Столь быстрая и кровавая расправа над заигравшимися тверскими крестьянами была, вероятно, следствием живой памяти о Смутном времени, которой не давало утихнуть регулярное появление лжецарей. Но зачем наказывать и чего бояться, если игра ни при каких обстоятельствах не могла перерасти в политическое действо? Вопрос кажется закономерным, но лишь на наш, современный взгляд: в России в ту пору были запрещены любые элементы игры.

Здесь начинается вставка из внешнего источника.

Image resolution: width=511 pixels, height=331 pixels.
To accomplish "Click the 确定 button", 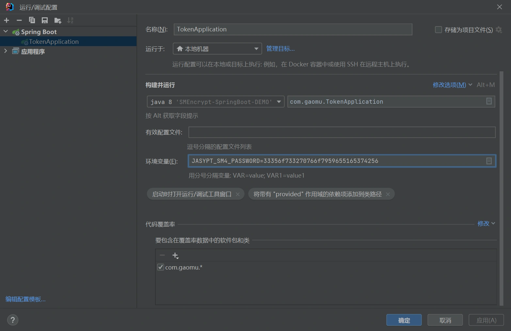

До и после Смутного времени осуждению подвергалась именно игра как таковая (вне зависимости от наличия или отсутствия фигуры карнавального царя), оценивавшаяся в соответствии с религиозными представлениями о реальности. На пирушке, устроенной Иваном Грозным, князь Репнин отказался надевать маску, ибо это противоречило религиозным правилам, и заплатил за это жизнью. Князь Курбский, бежавший в Польшу, окрестил такие игры «сатанинскими забавами»: на ношение маски, которую не случайно называли «дьявольской мордой», и на маскарадное переодевание уже несколько веков было наложено табу. В XVII веке позиция Церкви оставалась неизменной. Впоследствии указ Петра I, предписывавший всем его подданным за исключением крестьян и священнослужителей переодеться в западное платье, был воспринят народом как требование обрядиться в маскарадные одежды, а стало быть, как доказательство антихристовой сущности императора.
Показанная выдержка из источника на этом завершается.